On Mon, Dec 21, 2015 at 2:18 PM, Maeldron T. <maeldron@gmail.com> wrote:
> test2=# explain analyze select * from test where ids && array[77]; > QUERY PLAN > ----------------------------------------------------------------------------------------------------------------- > Bitmap Heap Scan on test (cost=8.01..12.02 rows=1 width=30) (actual > time=0.013..0.013 rows=1 loops=1) > Recheck Cond: (ids && '{77}'::integer[]) > Heap Blocks: exact=1 > -> Bitmap Index Scan on test_gin (cost=0.00..8.01 rows=1 width=0) > (actual time=0.009..0.009 rows=1 loops=1) > Index Cond: (ids && '{77}'::integer[]) > Planning time: 0.049 ms > Execution time: 0.036 ms > (7 rows) > > test2=# create extension intarray; > CREATE EXTENSION > test2=# explain analyze select * from test where ids && array[77]; > QUERY PLAN > ------------------------------------------------------------------------------------------------------------------- > Seq Scan on test (cost=10000000000.00..10000000001.04 rows=1 width=30) > (actual time=0.059..0.060 rows=1 loops=1) > Filter: (ids && '{77}'::integer[]) > Rows Removed by Filter: 2 > Planning time: 0.082 ms > Execution time: 0.067 ms > (5 rows)
intarray creates operators which take precedence over the default operators.

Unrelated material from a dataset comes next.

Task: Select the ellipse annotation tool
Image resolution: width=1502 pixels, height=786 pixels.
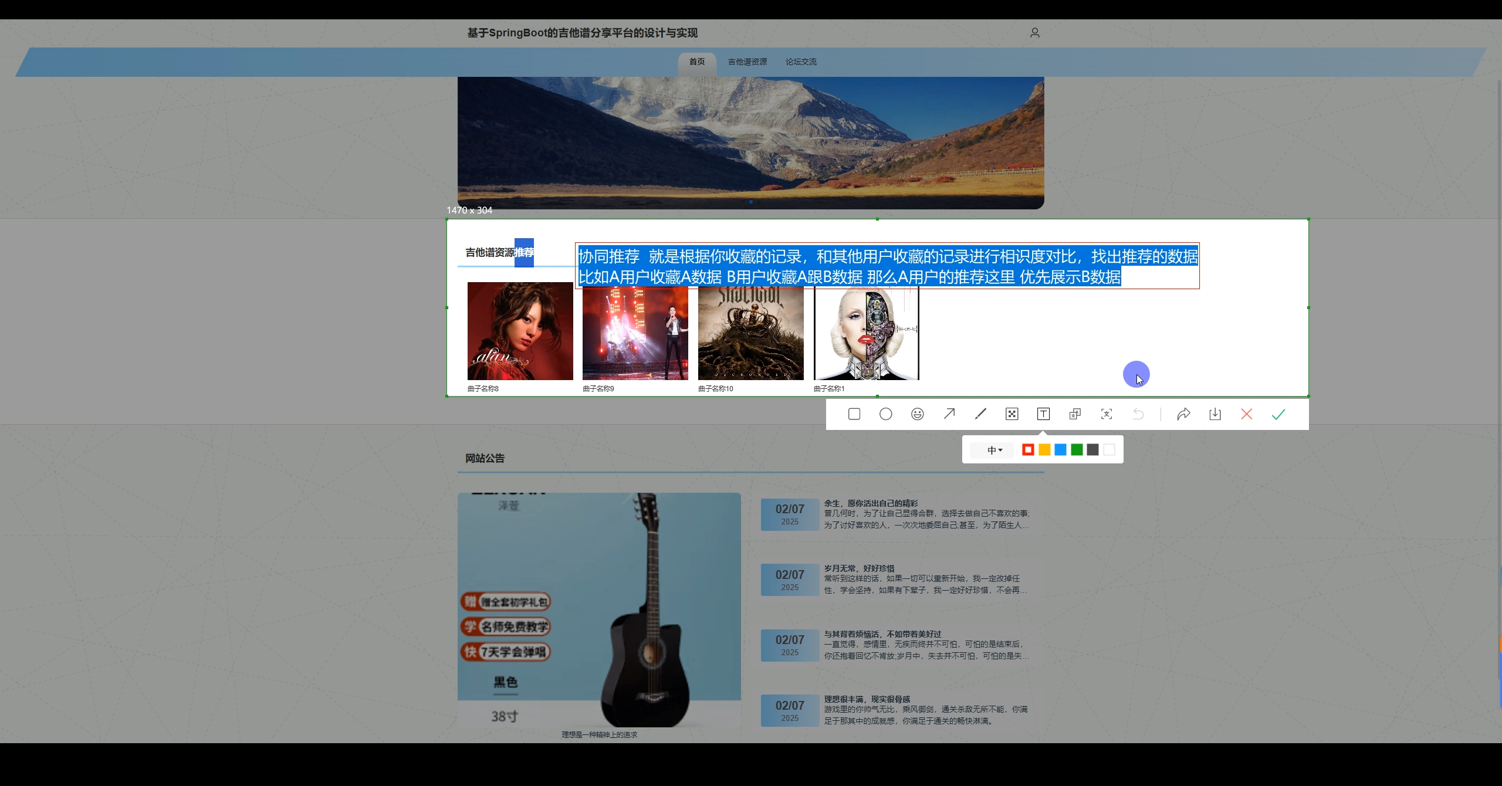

If you want to keep using the existing index, you have to qualify the operators with their schema:
explain analyze select * from test where ids OPERATOR(pg_catalog.&&) array[77];
If you want to use the new versions (which don't tolerate NULLS) you have to create in index for them:
create index test_gin2 on test using gin (ids gin__int_ops);
If you usually want the default version and only sometimes the intarray version, you could load intarray into some other schema which is not in your search_path, and then fully qualify the operators with their schema when you want those ones.